▶ [What you need to do]:
Lines from the one holding "Open the Chrome three-dot menu" through the end of the entries, inclusive, form the whole output; reproduce them exactly and omit pictures.

▶ [The records]:
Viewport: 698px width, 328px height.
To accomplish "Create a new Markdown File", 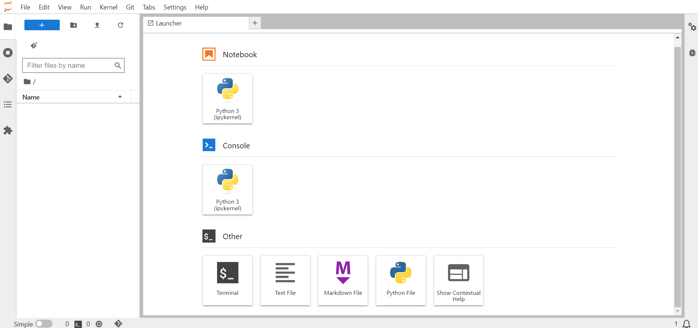I will pyautogui.click(x=343, y=280).
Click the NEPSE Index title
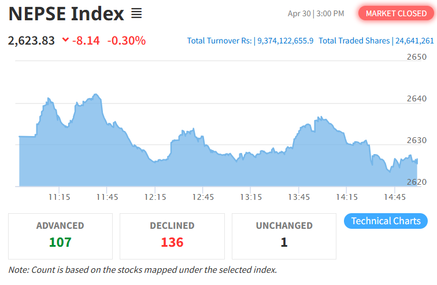 point(66,13)
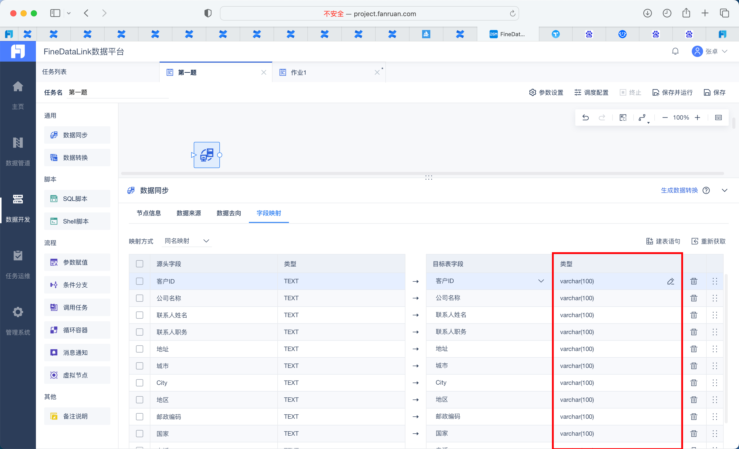Click 保存并运行 button

pyautogui.click(x=672, y=92)
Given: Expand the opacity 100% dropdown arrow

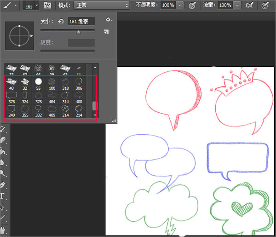Looking at the screenshot, I should [x=180, y=5].
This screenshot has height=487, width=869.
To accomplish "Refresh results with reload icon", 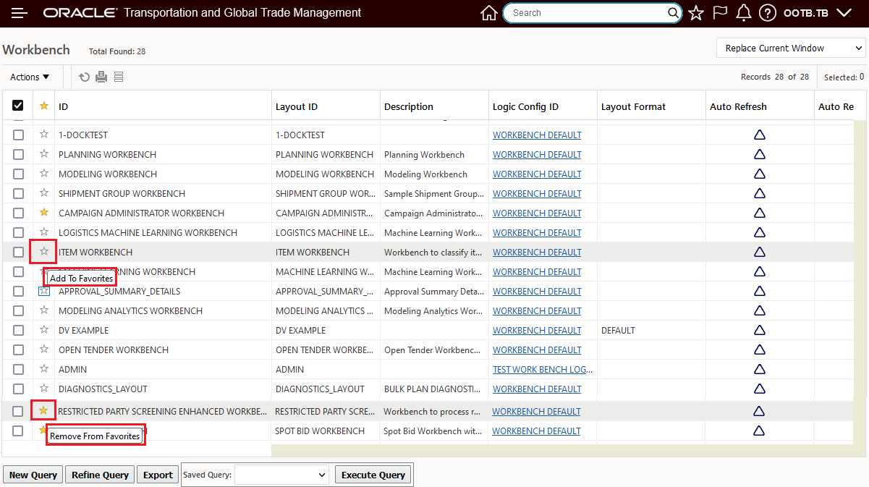I will (84, 77).
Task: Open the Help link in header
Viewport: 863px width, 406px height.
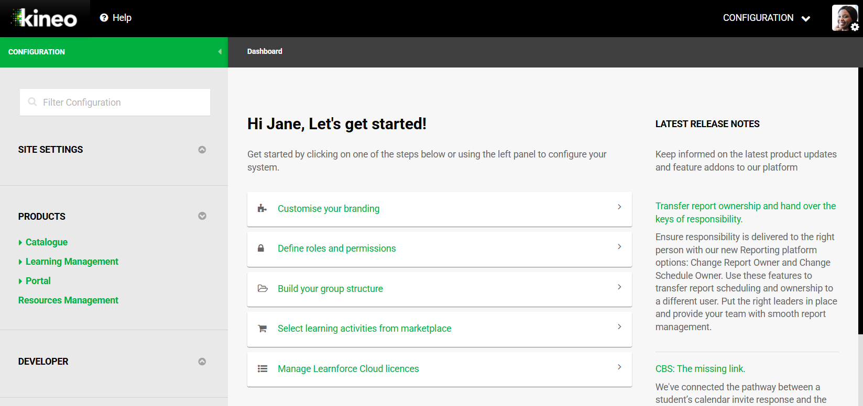Action: tap(116, 18)
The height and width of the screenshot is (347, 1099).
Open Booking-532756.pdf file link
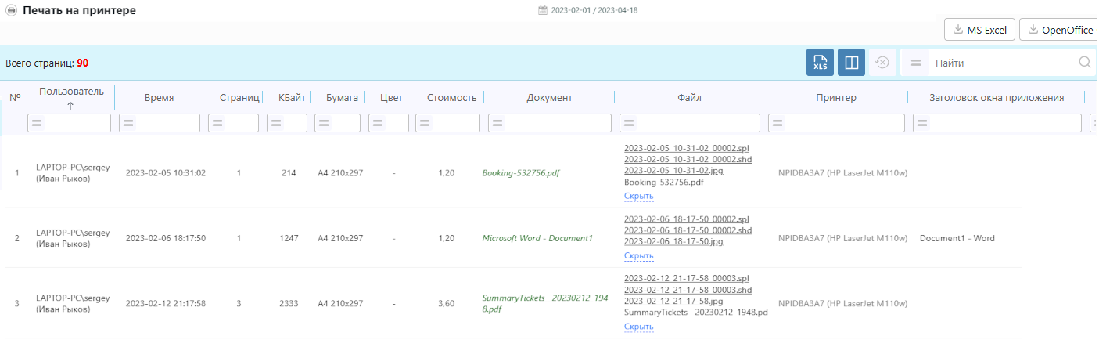click(x=663, y=182)
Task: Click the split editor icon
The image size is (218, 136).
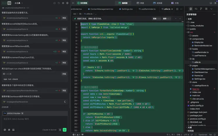Action: pos(177,9)
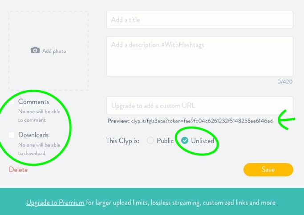
Task: Click the 'Add photo' text label
Action: click(54, 51)
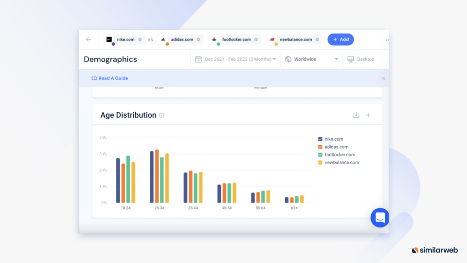Expand the Worldwide country dropdown
Image resolution: width=467 pixels, height=263 pixels.
coord(311,59)
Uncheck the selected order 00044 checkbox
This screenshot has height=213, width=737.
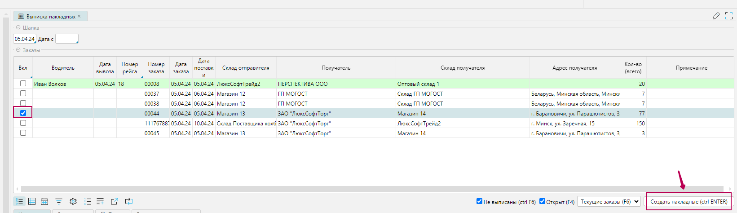[23, 113]
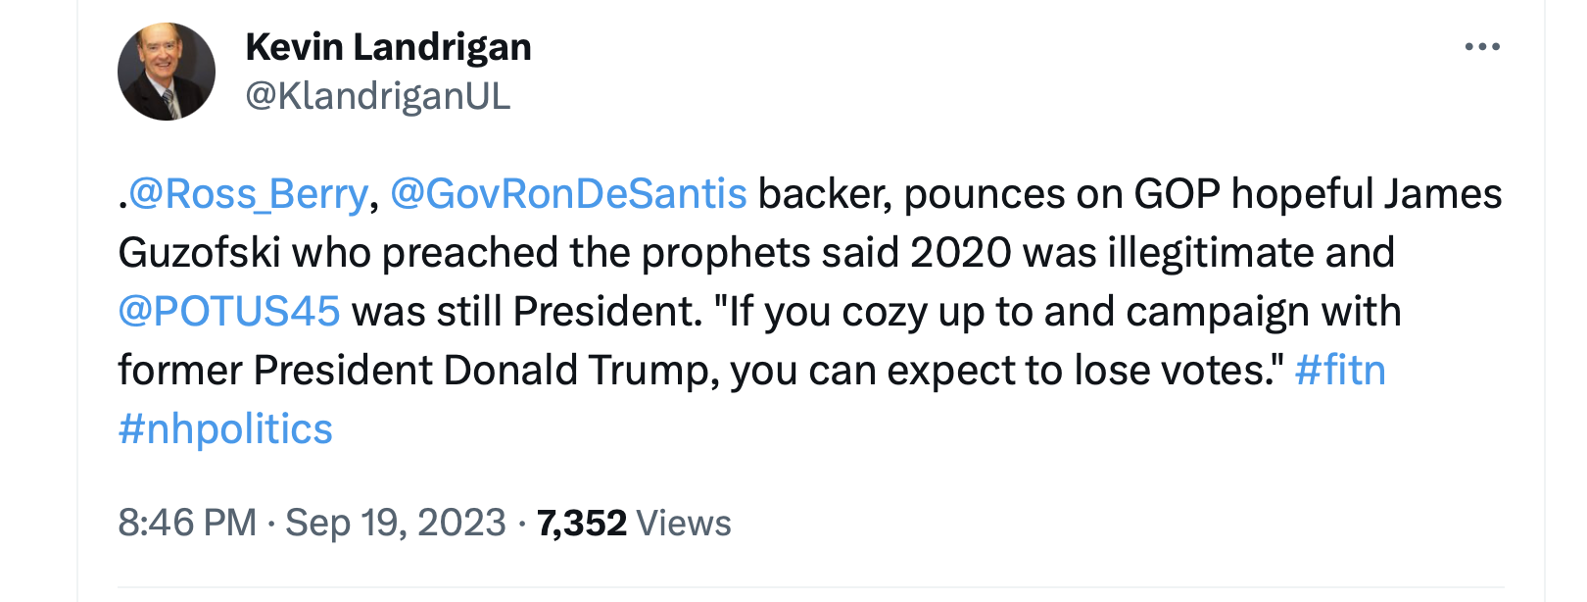1587x602 pixels.
Task: Click the name James in the tweet
Action: (x=1443, y=194)
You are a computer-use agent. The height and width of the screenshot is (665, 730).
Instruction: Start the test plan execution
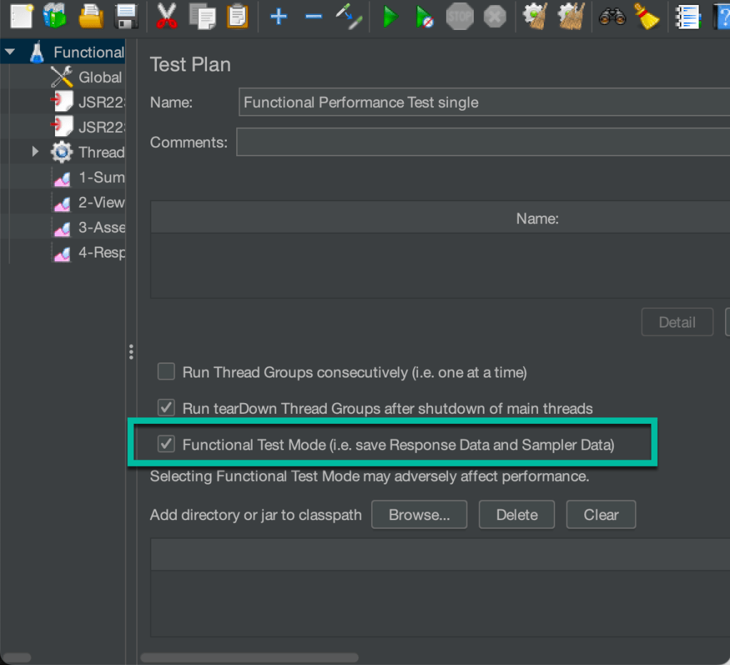(390, 16)
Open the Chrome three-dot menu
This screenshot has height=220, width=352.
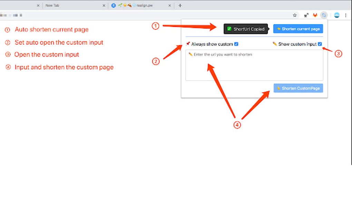click(x=346, y=15)
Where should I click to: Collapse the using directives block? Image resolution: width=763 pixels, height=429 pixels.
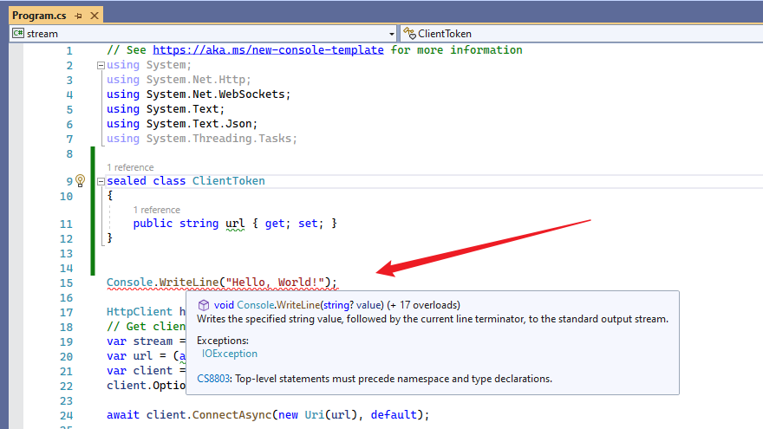tap(101, 65)
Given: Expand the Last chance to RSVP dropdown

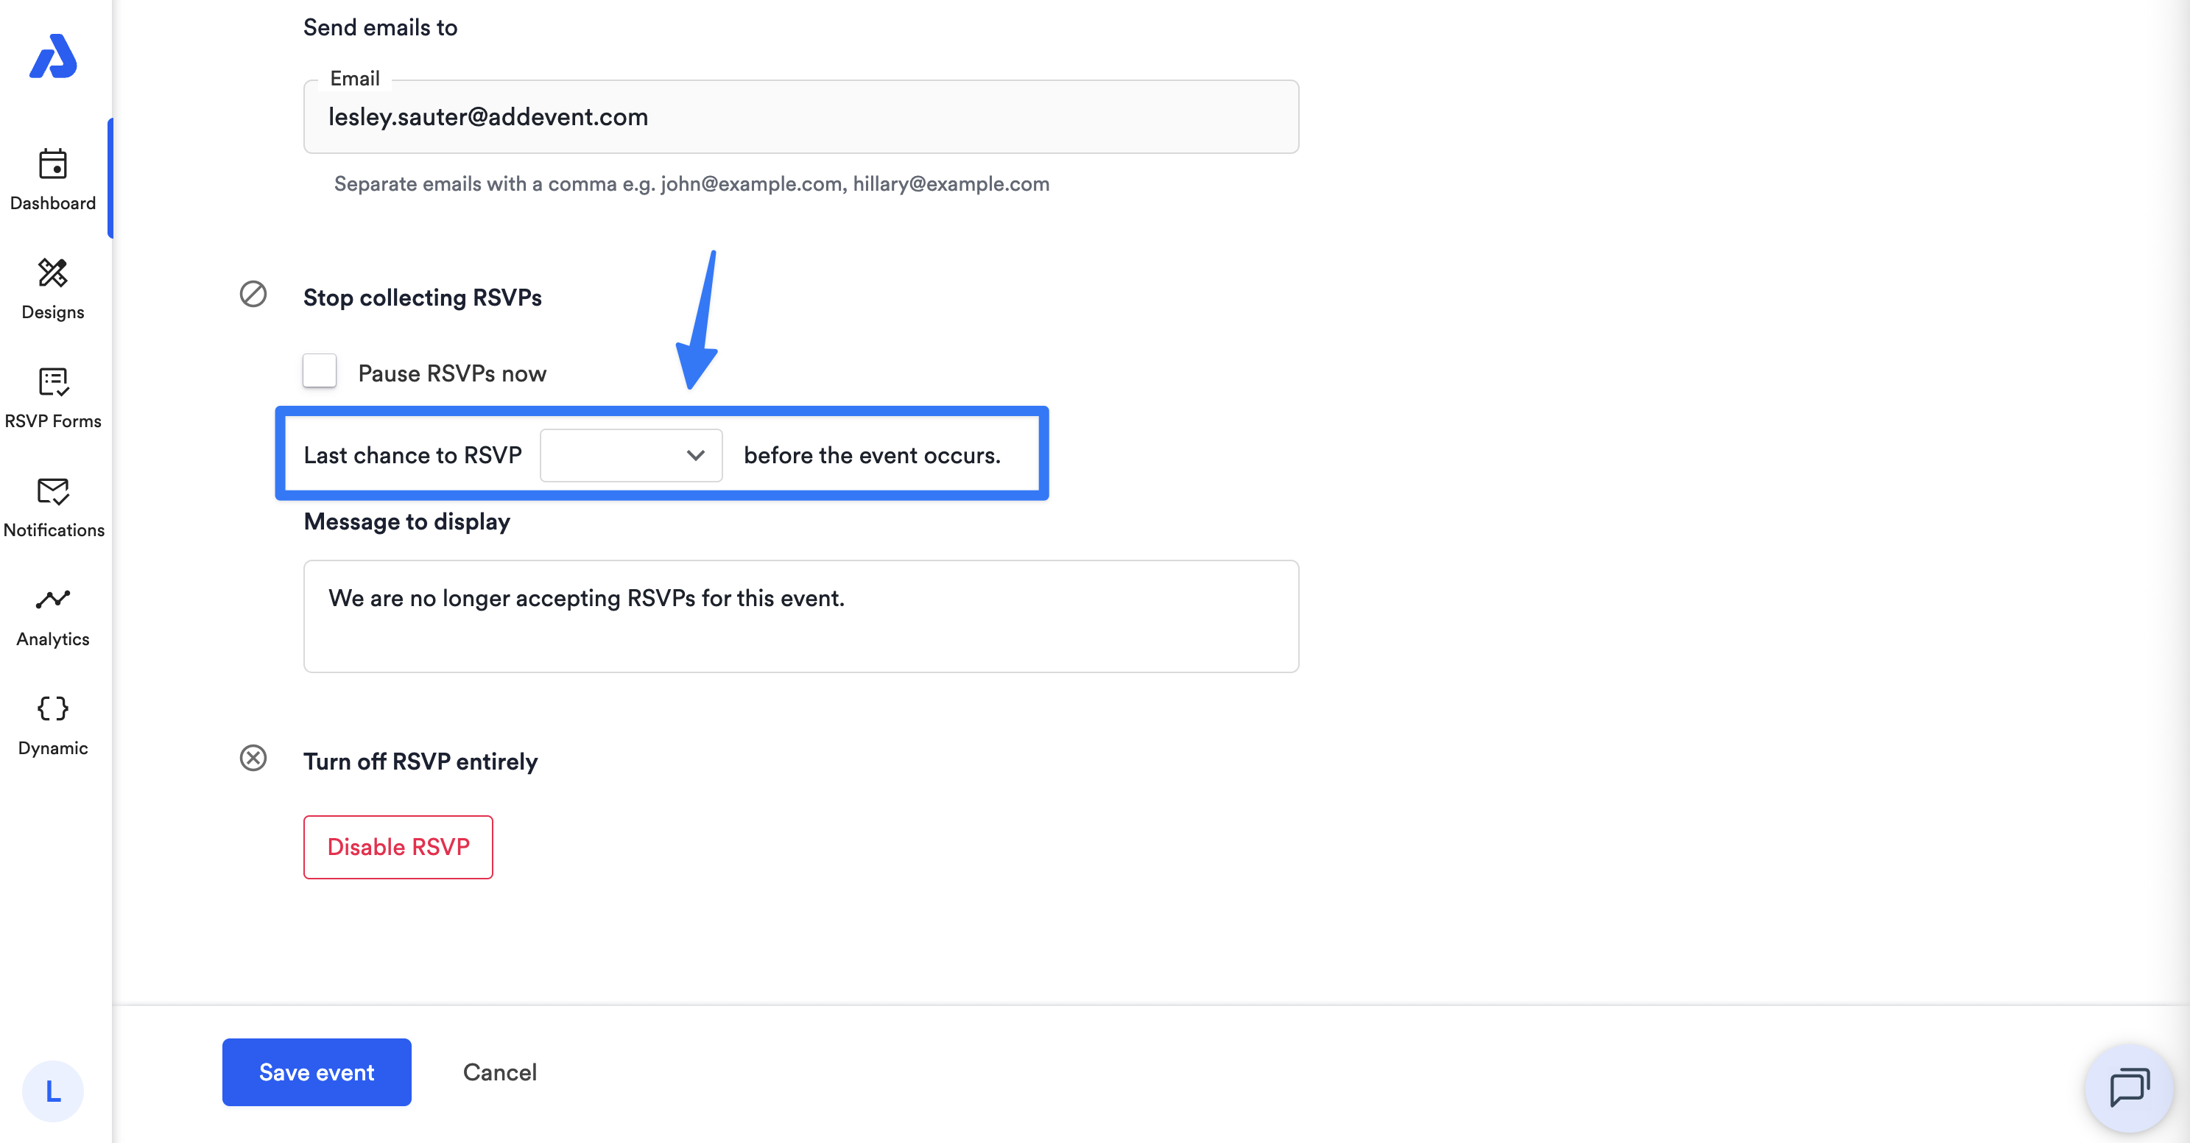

▶ [Result of the task]:
Open the Chrome three-dot menu
This screenshot has height=220, width=352.
click(x=346, y=15)
Where should I click to: Collapse the using directives block? Image resolution: width=763 pixels, height=429 pixels.
tap(101, 65)
Given: Expand the Last chance to RSVP dropdown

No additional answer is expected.